Cinéastes de notre temps: Jean-Luc Godard ou Le cinéma au défi
de Hubert Knapp
França, 1965, Preto e branco, 68 minutos
Retrato do lado pessoal, pouco propagado, da imagem de Godard, durante Pierrot le fou, algures entre a criação de uma forma que viria a moldar até o fim da Nouvelle vague, com Week-end.
Antes de cair no esquecimento público, Godard era uma estrela de nome tão sonante quanto os actores com quem trabalhava. Paravam pedestres na rua para o ver almoçar em restaurantes, buzinava-se na estrada ao vê-lo conduzir os seus amados Alfa Romeos, e faziam-se documentários sobre a sua figura.

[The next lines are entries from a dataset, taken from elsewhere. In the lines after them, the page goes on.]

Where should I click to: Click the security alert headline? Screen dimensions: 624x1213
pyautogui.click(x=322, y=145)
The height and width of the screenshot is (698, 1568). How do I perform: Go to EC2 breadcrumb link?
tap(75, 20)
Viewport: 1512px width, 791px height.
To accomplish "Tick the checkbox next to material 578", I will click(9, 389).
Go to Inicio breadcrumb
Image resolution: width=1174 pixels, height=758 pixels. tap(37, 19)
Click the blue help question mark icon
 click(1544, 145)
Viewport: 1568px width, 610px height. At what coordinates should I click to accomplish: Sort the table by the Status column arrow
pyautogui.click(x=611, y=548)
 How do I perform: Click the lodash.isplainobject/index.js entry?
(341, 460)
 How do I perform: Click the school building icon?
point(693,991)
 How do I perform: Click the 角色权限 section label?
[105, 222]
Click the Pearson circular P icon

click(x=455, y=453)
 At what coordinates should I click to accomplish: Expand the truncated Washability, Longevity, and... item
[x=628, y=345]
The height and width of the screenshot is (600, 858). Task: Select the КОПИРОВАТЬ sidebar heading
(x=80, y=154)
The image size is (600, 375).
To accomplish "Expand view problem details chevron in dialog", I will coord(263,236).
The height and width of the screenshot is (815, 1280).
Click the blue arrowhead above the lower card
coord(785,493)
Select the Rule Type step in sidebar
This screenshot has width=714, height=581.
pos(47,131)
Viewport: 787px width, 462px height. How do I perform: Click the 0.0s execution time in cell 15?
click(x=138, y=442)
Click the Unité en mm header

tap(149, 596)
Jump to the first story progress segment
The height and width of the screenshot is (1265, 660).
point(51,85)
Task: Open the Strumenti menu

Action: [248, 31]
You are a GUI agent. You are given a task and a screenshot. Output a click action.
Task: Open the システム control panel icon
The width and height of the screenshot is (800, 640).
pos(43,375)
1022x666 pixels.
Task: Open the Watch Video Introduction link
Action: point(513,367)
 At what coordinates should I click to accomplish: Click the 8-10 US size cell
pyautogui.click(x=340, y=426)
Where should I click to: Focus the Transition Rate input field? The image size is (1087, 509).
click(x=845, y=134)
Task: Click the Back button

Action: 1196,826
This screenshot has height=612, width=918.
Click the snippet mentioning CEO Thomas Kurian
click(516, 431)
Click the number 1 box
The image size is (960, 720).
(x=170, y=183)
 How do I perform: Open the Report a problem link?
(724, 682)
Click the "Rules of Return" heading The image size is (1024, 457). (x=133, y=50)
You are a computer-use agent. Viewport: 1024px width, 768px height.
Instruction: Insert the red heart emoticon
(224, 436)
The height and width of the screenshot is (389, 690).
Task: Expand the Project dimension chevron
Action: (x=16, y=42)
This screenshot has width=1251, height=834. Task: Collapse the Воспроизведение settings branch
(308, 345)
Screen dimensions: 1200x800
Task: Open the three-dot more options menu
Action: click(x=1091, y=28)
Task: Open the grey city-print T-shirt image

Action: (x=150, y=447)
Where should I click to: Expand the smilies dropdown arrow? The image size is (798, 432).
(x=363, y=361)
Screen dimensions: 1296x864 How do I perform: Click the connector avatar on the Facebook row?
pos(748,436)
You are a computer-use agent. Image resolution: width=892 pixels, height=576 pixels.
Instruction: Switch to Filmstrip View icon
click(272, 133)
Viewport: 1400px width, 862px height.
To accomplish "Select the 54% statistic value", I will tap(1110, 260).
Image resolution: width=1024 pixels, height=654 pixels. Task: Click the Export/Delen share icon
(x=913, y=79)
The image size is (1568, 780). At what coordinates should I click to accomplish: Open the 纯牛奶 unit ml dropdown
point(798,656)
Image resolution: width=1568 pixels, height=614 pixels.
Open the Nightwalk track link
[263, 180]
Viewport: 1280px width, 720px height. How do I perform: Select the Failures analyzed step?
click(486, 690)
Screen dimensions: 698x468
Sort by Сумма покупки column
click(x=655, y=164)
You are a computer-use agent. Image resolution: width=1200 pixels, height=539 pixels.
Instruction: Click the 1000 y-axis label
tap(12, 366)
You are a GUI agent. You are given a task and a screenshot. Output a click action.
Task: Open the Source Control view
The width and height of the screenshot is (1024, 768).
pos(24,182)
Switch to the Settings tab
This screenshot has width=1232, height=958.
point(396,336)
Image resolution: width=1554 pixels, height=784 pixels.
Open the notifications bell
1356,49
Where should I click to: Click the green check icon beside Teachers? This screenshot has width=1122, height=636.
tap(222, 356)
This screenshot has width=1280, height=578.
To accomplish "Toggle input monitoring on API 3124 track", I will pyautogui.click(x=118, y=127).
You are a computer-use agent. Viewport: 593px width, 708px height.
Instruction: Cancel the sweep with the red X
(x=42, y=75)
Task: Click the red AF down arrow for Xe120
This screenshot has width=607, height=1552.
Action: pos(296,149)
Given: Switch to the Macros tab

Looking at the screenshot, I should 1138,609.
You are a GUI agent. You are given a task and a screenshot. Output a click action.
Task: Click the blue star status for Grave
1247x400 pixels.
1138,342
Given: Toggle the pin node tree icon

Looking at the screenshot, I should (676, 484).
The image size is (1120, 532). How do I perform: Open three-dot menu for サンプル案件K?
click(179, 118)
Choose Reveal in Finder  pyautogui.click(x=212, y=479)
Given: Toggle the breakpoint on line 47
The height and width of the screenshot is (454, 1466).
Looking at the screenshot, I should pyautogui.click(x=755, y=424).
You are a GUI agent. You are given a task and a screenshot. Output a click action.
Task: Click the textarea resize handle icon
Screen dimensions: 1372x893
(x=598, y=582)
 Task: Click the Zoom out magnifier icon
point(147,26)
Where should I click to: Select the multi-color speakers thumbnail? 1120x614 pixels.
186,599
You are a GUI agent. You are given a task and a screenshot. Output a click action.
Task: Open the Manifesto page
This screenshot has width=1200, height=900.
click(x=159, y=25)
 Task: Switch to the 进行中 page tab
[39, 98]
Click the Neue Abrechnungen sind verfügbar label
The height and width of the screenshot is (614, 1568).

É somente curioso assistir às mudanças de um cineasta, agora “recluso” na sua Suiça natal, testemunhadas quer pelas suas palavras, quer pelos excertos dos filmes que produzira até então, aliados a várias entrevistas a familiares, amigos, colegas de profissão, críticos e cinéfilos apaixonados, são aglomerados excertos das suas obras feitas na época, que por vezes resultam numa boa brincadeira em ligação com os excertos referidos.
Tudo o resto já se sabe, é “uma arma e uma miúda”.